Men’s College Basketball: Russell uses local and national pipelines to get recruits

Aitkin's Mannie Ukutegbe and Pequot Lakes' Sam Rysavy go after a rebound Friday, March 5, at Pequot Lakes this season. Kelly Humphrey / Brainerd Dispatch

Two local players and four players from Indianapolis Metropolitan High School makeup the early 2020 recruiting class for Central Lakes College head coach Jim Russell.

The coach of Indianapolis Metropolitan is Lee Jackson who played football and basketball at CLC and graduated in 1996.

Jackson didn’t play for Russell, who started coaching at CLC in 1998, but the two of them have built a relationship and this isn’t the first time Jackson has had one of his players go to CLC.

“It’s a good experience for the guys,” Jackson said. “They get to go to college and do what they love to do. I had a good time in my two years there. I’ve sent a few guys up there.”

Jackson thinks Russell runs a good program and coaches for the right reasons.


“I’ve learned a lot from coach (Russell) and we talk basketball all the time,” Jackson said. “He’s trying to help kids extend their career just as well as I am. Coach Russell is a really good guy.”

Russell loves the relationship he has with the CLC graduate and that Jackson recommends his players come to CLC.

“One of my biggest recruiting things is that I love taking kids that I know someone gave me advice or a reference on,” Russell said. “It’s an awesome thing to have someone recommend a kid here. It means they think highly of this place.”

Being a CLC grad, Jackson knows the value of junior college athletics.

“Getting the chance to go that JUCO route and get college-level classes and being able to extend your career; I think it’s a good opportunity for a lot of kids and most kids get to leave after that and go to a bigger university,” Jackson said.
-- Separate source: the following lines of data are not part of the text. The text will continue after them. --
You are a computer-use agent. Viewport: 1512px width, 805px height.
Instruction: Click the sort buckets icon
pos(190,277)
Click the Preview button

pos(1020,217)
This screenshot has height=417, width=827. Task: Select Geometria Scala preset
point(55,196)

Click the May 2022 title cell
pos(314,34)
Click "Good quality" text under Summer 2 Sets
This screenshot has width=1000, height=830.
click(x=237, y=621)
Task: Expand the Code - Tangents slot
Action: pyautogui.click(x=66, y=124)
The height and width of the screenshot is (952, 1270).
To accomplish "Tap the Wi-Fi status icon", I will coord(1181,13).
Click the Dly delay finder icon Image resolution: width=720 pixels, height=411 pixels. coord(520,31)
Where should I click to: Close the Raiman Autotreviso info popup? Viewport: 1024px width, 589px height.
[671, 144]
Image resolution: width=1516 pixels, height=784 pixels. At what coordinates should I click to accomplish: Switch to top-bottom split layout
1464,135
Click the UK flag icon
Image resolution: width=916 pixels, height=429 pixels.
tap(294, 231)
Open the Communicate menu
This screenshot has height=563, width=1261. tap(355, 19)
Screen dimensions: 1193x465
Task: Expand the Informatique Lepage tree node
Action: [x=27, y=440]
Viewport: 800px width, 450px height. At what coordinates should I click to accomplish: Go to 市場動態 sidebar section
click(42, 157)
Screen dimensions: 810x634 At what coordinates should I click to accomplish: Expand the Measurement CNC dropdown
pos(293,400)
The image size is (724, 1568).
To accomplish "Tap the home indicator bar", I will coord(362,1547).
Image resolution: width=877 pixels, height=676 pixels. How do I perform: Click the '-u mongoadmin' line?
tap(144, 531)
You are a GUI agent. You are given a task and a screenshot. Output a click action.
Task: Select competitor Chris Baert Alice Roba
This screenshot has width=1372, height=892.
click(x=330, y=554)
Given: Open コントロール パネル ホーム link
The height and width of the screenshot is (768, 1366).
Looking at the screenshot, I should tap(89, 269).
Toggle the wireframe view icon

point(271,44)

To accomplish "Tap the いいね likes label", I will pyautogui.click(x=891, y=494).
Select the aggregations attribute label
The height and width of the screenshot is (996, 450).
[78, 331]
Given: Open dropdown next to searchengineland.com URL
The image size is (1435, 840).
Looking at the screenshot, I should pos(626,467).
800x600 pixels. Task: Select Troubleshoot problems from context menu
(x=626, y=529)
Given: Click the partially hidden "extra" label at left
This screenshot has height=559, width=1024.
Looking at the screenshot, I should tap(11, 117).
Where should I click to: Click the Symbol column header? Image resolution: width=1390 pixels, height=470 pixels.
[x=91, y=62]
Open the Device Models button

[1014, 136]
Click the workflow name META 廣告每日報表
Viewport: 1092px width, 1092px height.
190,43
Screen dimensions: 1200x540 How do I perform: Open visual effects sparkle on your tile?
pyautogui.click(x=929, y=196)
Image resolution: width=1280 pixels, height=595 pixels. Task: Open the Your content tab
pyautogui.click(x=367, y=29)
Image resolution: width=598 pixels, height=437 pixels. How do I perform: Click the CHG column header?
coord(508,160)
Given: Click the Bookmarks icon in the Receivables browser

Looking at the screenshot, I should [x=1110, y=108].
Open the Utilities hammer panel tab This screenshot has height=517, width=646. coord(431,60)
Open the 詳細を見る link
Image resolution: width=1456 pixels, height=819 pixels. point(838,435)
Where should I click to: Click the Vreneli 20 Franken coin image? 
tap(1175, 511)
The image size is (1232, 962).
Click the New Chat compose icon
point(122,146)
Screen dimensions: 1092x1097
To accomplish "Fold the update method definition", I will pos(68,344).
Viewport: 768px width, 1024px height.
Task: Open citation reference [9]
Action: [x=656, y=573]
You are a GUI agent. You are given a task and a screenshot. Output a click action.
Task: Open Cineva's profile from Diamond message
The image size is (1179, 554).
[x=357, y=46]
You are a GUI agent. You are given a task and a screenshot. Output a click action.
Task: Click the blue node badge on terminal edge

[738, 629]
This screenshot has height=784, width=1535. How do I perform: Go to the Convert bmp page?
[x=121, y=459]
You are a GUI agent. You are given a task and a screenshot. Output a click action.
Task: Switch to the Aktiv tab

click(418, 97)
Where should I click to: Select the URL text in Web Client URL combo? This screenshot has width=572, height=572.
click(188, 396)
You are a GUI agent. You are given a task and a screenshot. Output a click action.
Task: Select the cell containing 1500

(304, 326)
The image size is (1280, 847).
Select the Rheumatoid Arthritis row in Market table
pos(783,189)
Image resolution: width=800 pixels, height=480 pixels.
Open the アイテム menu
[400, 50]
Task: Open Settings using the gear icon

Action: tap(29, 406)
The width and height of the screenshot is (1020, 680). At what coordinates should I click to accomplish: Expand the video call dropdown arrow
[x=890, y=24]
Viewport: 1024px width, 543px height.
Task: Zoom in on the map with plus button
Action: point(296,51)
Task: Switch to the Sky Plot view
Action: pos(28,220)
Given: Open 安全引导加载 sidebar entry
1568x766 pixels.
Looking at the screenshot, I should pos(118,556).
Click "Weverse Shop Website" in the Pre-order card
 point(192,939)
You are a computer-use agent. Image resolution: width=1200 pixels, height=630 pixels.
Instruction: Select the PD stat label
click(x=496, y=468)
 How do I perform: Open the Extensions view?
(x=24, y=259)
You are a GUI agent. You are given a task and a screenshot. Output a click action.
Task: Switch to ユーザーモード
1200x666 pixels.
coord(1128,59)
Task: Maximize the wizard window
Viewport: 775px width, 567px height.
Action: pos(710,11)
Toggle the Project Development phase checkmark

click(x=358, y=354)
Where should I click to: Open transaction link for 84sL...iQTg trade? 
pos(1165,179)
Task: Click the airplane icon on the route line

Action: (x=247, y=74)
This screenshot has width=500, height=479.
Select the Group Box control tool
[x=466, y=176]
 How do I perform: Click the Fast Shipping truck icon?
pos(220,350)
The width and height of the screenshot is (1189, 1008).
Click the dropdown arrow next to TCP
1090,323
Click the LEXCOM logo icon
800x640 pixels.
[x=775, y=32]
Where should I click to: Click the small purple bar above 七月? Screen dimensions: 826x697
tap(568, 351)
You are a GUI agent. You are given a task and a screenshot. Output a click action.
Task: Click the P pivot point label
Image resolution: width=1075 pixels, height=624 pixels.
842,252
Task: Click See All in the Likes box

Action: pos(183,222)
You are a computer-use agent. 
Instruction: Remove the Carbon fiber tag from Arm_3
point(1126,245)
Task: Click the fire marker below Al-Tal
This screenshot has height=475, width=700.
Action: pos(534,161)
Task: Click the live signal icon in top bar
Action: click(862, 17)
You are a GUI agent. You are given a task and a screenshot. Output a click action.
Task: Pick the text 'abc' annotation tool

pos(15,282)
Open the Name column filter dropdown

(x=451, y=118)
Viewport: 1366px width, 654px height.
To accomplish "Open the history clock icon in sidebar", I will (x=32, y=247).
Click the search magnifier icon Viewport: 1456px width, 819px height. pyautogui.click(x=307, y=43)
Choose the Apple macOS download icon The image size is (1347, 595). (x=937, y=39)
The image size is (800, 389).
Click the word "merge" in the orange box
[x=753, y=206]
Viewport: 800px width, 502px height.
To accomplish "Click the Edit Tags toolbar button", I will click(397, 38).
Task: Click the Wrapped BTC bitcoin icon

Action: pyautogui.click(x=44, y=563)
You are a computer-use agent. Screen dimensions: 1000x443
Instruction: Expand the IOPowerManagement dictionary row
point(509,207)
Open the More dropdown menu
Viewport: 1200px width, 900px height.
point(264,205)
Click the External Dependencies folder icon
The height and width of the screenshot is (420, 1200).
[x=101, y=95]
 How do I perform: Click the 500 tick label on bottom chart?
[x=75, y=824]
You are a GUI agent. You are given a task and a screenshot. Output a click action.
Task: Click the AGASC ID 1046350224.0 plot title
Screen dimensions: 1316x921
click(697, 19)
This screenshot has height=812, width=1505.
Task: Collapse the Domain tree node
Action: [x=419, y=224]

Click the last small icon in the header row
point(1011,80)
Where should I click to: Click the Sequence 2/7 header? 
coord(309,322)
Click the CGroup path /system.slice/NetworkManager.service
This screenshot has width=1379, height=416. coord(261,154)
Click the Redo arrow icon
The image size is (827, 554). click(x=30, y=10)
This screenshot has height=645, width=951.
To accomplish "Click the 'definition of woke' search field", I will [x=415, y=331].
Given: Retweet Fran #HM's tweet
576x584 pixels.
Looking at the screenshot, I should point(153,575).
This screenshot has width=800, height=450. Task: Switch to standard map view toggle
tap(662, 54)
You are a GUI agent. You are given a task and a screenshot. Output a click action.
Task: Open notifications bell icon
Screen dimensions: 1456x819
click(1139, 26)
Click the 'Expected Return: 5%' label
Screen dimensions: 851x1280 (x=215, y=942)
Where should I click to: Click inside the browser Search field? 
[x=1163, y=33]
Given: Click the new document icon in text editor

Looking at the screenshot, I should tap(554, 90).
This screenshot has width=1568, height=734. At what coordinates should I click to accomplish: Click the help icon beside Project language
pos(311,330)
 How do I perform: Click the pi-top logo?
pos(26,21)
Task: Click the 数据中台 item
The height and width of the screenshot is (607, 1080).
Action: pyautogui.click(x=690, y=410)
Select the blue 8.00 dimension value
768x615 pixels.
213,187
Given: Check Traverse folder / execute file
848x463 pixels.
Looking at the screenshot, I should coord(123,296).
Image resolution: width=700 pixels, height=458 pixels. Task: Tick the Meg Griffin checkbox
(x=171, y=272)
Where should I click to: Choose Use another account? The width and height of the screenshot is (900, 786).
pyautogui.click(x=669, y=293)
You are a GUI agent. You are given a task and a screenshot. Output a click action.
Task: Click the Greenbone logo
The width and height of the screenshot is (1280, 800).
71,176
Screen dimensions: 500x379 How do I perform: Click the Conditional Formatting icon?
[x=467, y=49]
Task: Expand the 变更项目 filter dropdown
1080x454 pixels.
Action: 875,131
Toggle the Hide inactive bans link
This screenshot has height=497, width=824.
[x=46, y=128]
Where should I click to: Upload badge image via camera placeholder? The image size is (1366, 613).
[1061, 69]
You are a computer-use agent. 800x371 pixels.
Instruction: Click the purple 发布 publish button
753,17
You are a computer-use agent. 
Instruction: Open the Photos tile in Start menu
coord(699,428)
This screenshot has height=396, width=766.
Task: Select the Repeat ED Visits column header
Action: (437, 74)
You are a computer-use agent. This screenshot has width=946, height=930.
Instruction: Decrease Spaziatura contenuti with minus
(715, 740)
After his time at CLC, Jackson served in the Navy and coached high school basketball in Myrtle Beach, Va., before returning to his hometown in Indianapolis.

Antiono Belton, William Keno, Charles Hunter and Javon Hill are all Indianapolis Metropolitan grads attending CLC and playing basketball next year.

Keno highlights the group with a 21.7 points-per-game average his senior year and earning all-state in Indiana.


“He led us in scoring and can light it up,” Jackson said. “He has unlimited range. I’ve seen him have 35 points in one half and 20 points in one quarter. He can score the ball.”

Hunter stands 6-foot and averaged 10 points, six rebounds and four assists as a senior.

“Great kid and great attitude,” Jackson said. “He’ll get after you defensively.”

Belton is 6-5 and averaged 10 rebounds and eight points a game his senior year.

“He’s a hard-working kid,” Jackson said. “He’s learning how to be a young man and has good grades. He jumps out of the gym and has a really good attitude.”

Hill was the starting point for four years at Indianapolis Metropolitan.

“He was our second-leading scorer and can lead a team,” Jackson said. “His GPA is also very high. So (Russell) is getting four high character kids that can play basketball.”

Russell mentioned Jackson runs a lot of the same actions he does, so the adjustment period on the court shouldn’t take too long.


“These kids are going to work hard and they know it’s a team effort,” Russell said. “With that being said, they will fit right in here.”

Russell is also excited about the two Minnesota commits he has in Josh Parrow of Onamia and Manni Ukutegbe of Aitkin. He said both are high character student-athletes.

Ukutegbe scored 17 points and grabbed 13 rebounds a game for Aitkin. He was Mid-State Conference Player of the Year and earned a spot on the Dispatch All-Area Team.

“He has huge upside,” Russell said of Ukutegbe. “He has a good work ethic and has great leadership qualities.”

The recruiting process for Russell has been a little more challenging this spring with COVID-19 shutting down spring AAU ball.

It doesn’t mean he stopped recruiting.

“It’s what we do,” Russell said. “Constant phone, constant texting, now it’s zoom meetings. It’s difficult, but we just do it.”

No AAU basketball is a big recruiting loss for Russell.


“Most of our schools don’t have big recruiting budgets,” Russell said. “So AAU allows us to see more kids in one place. So we aren’t traveling all over the place. I also don’t mind the idea of being at home.”